Your copy should hold only the lines from the one containing "the blue bubble" through the final line of the entries, exactly as written, with no pictures.

-------------------------

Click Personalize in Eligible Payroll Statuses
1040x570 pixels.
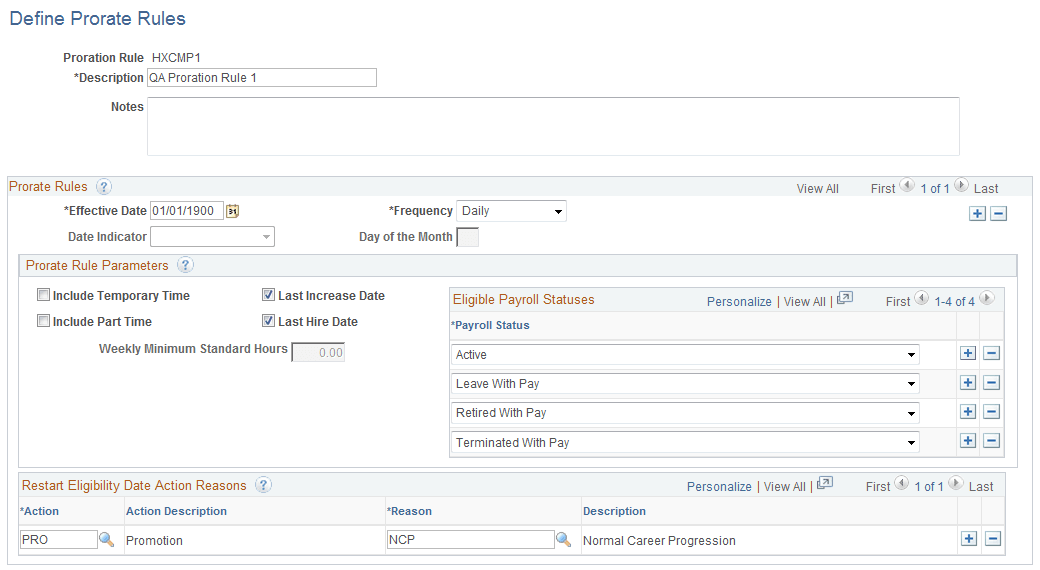(x=739, y=301)
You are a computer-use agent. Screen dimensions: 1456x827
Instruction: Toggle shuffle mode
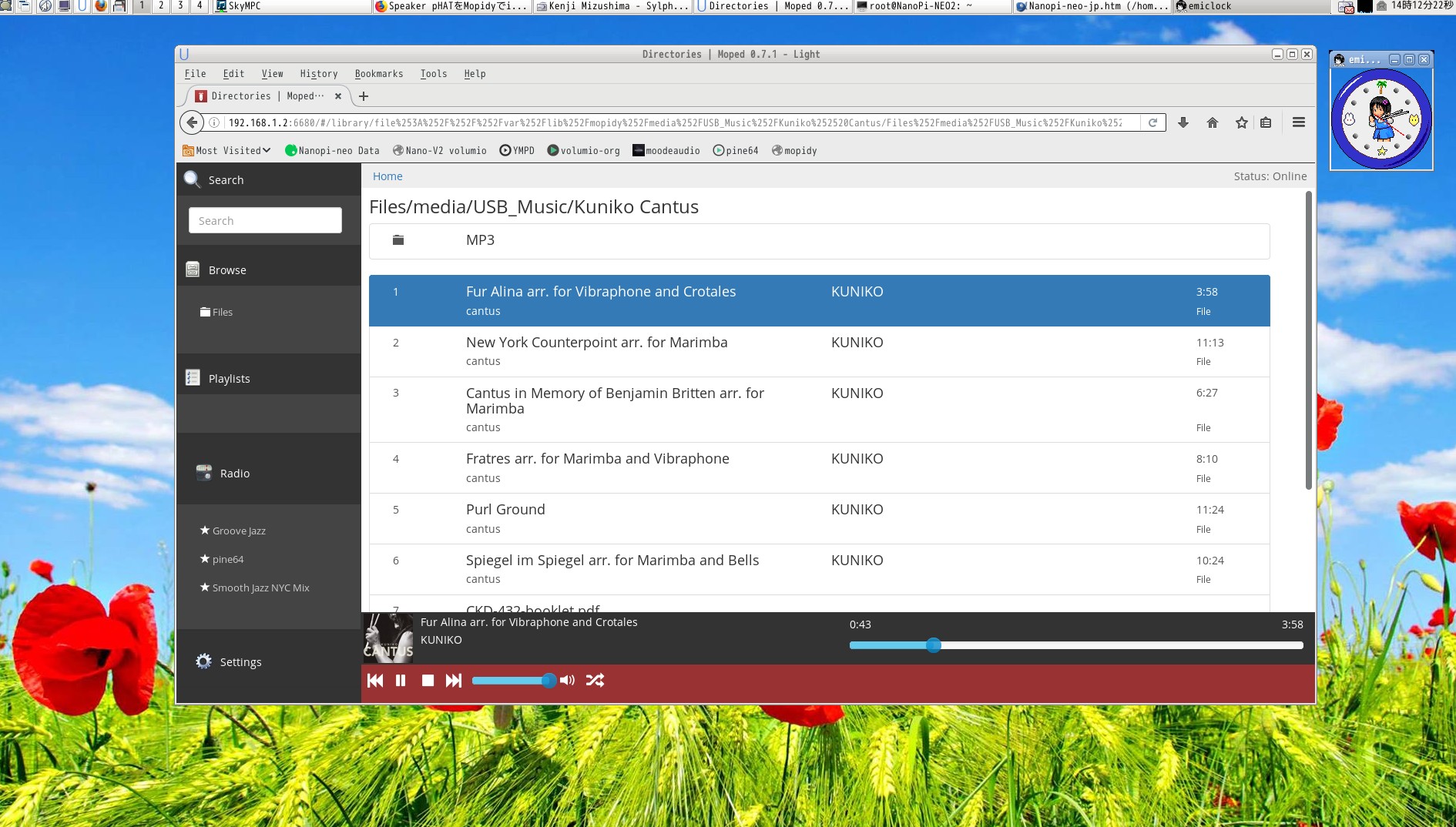pos(595,681)
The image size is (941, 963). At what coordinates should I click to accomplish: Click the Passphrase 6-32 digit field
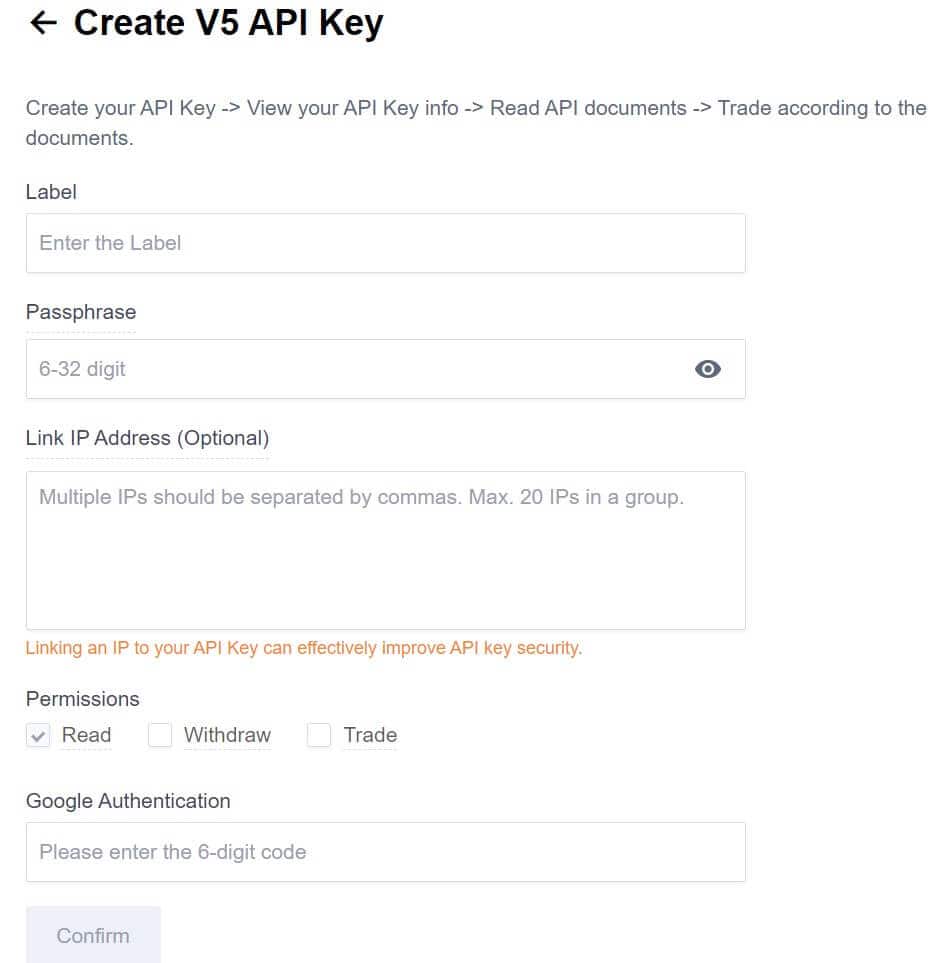pos(300,369)
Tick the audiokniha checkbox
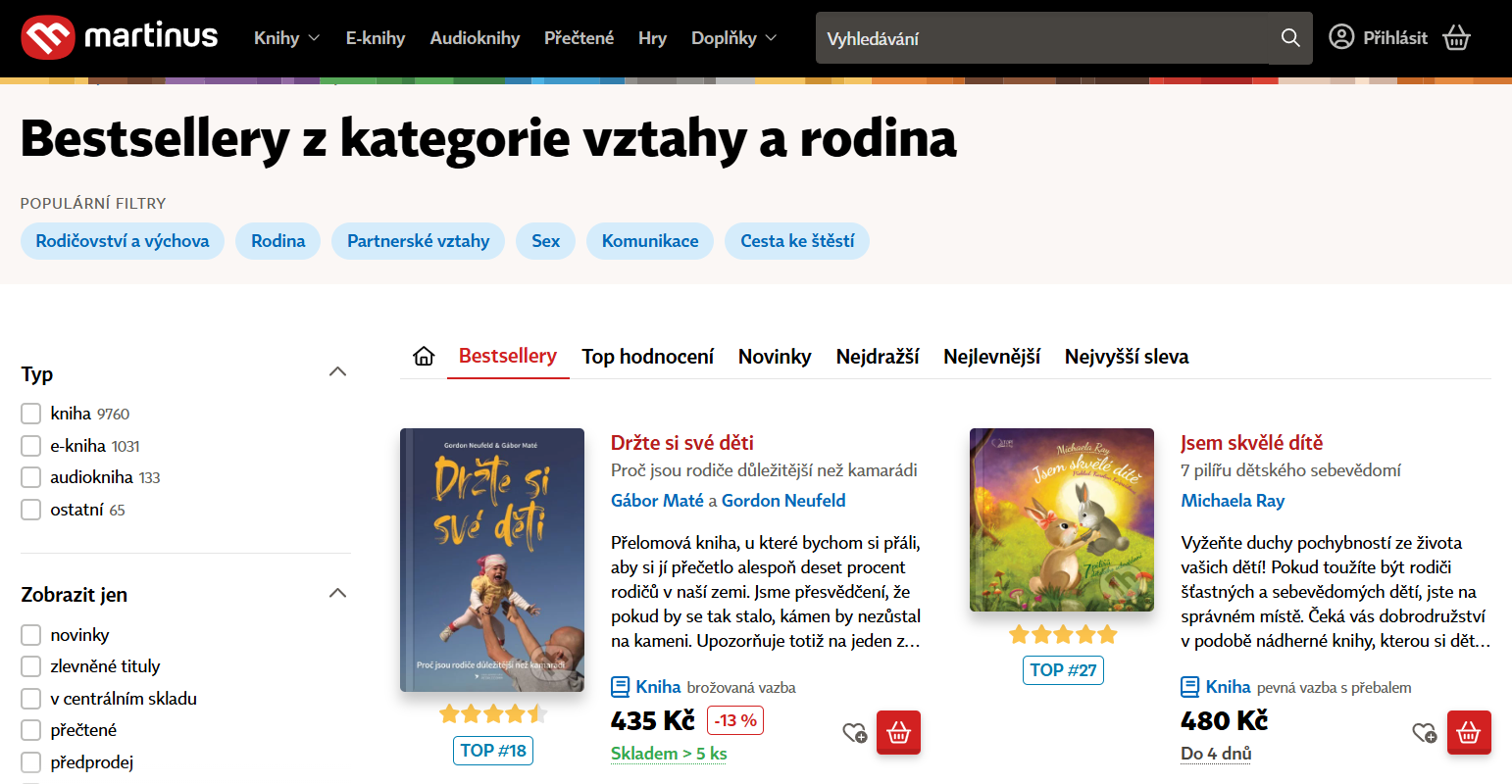The image size is (1512, 784). tap(31, 477)
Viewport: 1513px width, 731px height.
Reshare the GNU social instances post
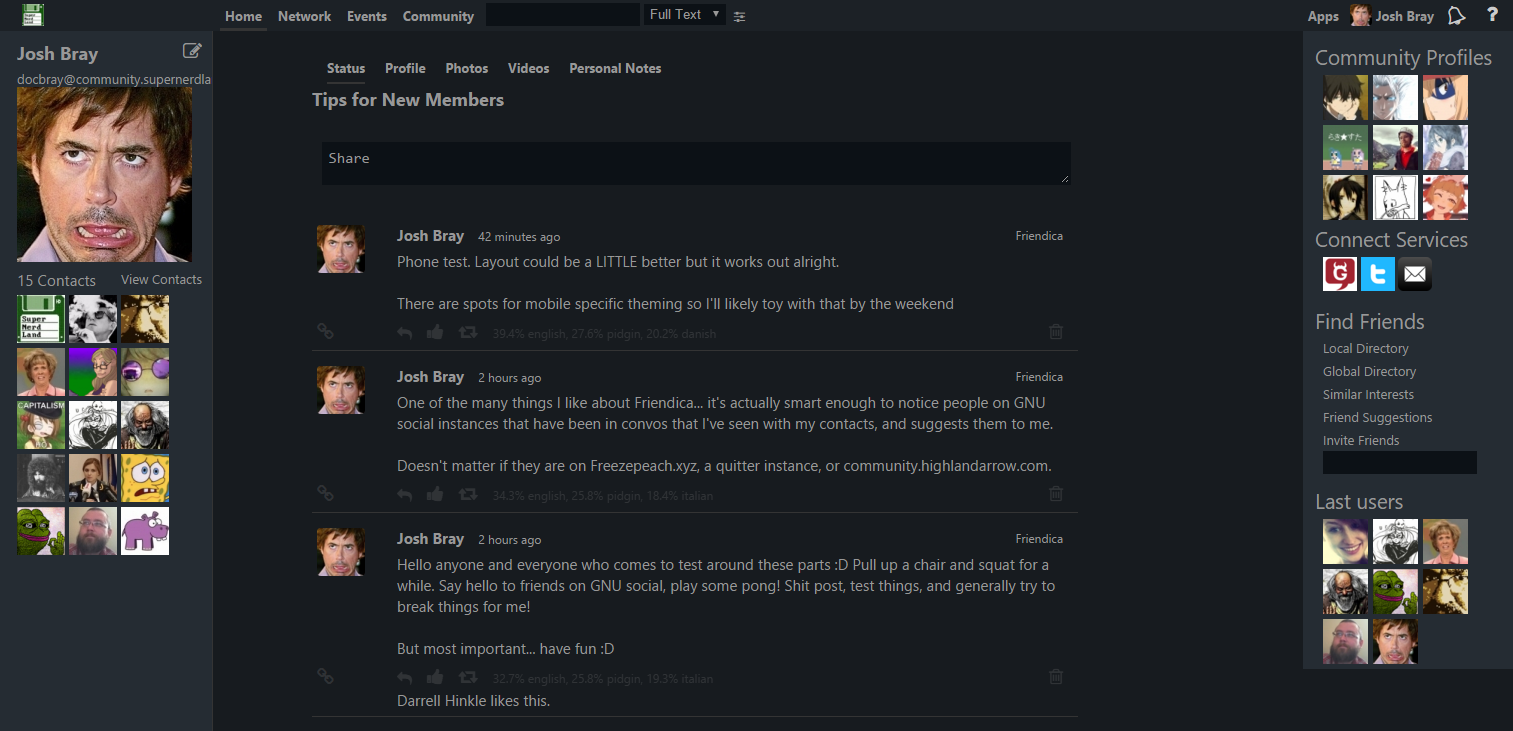click(467, 494)
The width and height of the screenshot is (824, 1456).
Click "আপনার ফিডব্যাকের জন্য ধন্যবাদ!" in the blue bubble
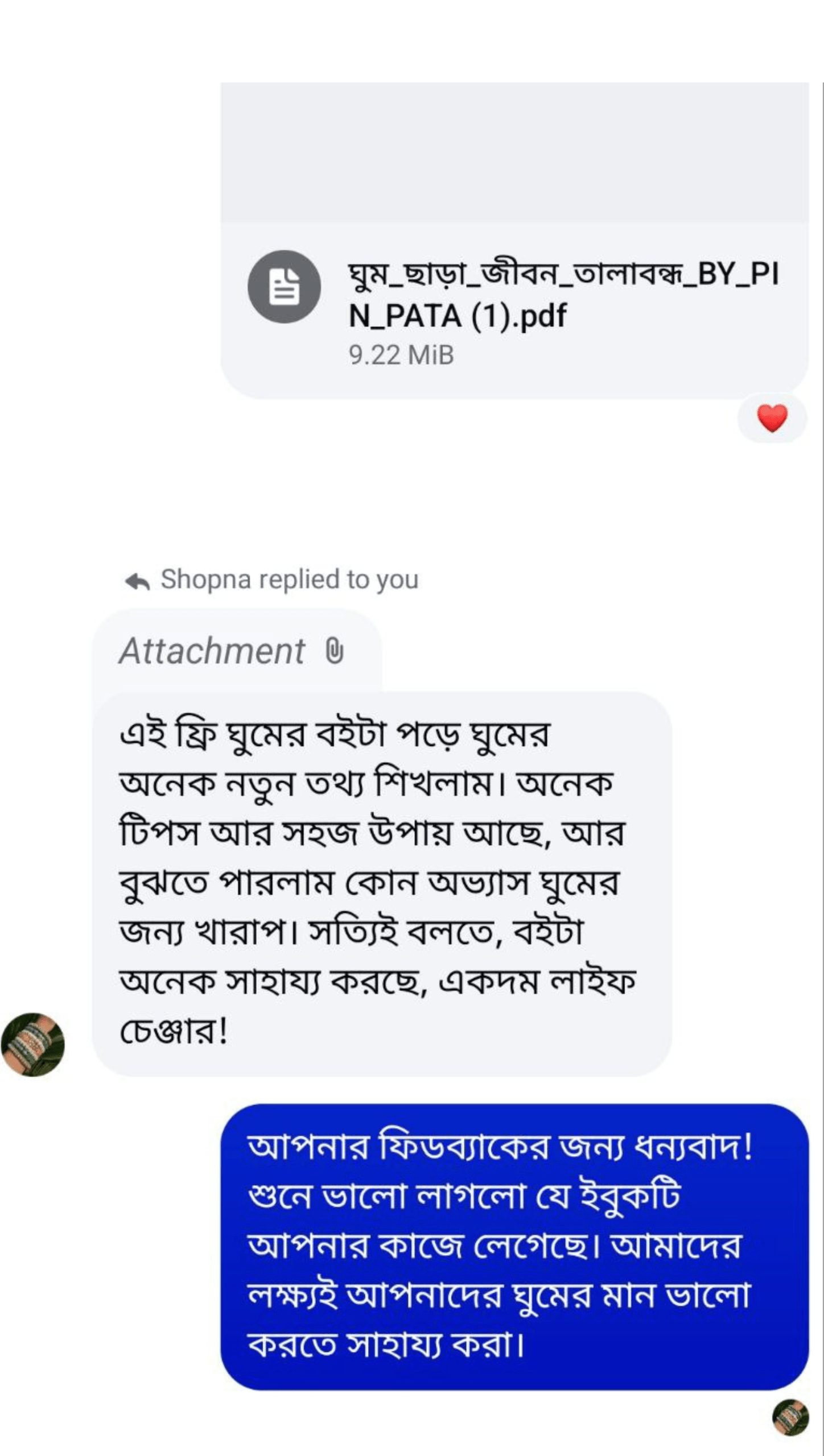500,1147
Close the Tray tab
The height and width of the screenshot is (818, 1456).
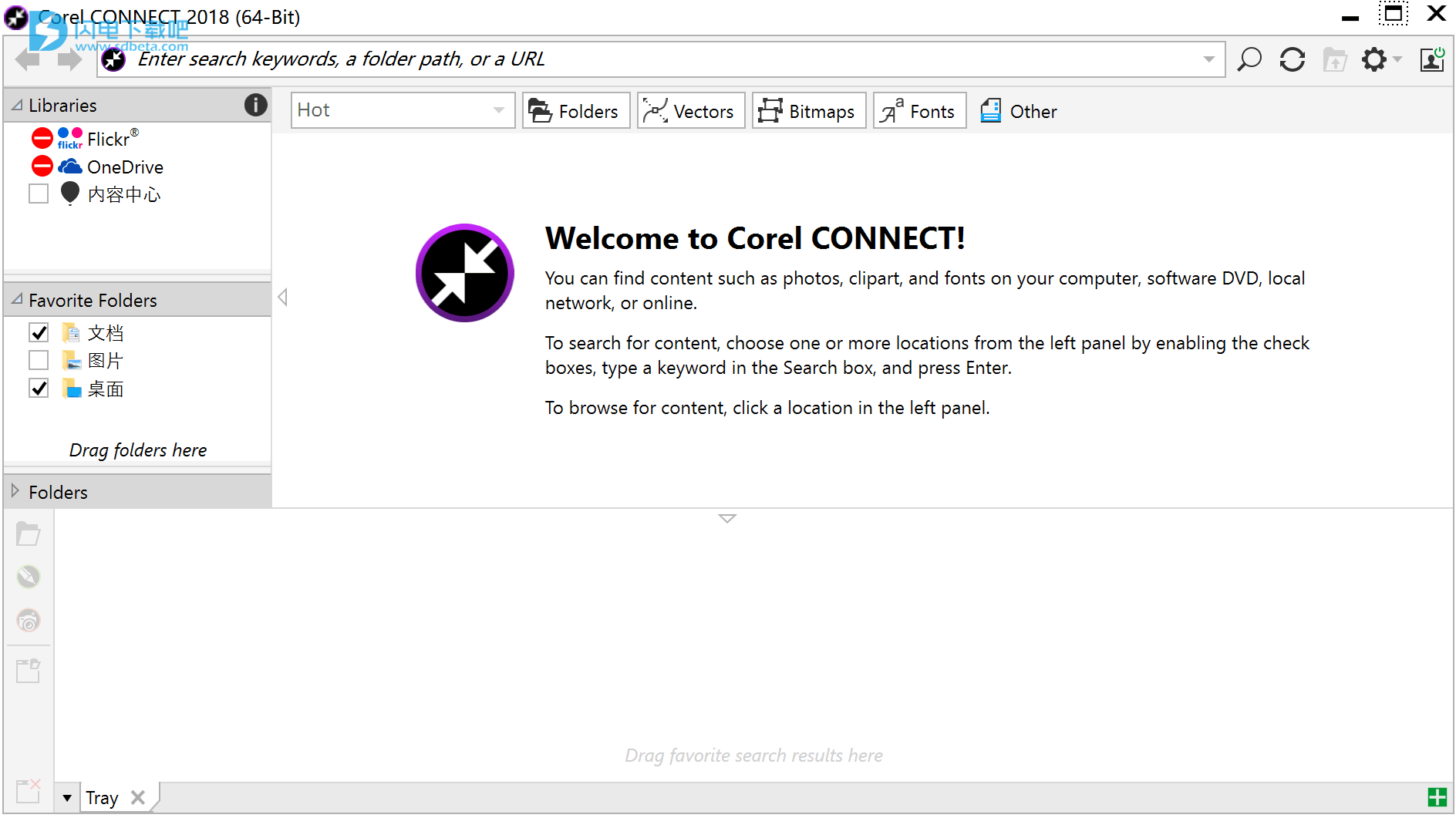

-------------------------

• **Task solution**:
Click "আপনার ফিডব্যাকের জন্য ধন্যবাদ!" in the blue bubble
500,1147
Close the Tray tab
The height and width of the screenshot is (818, 1456).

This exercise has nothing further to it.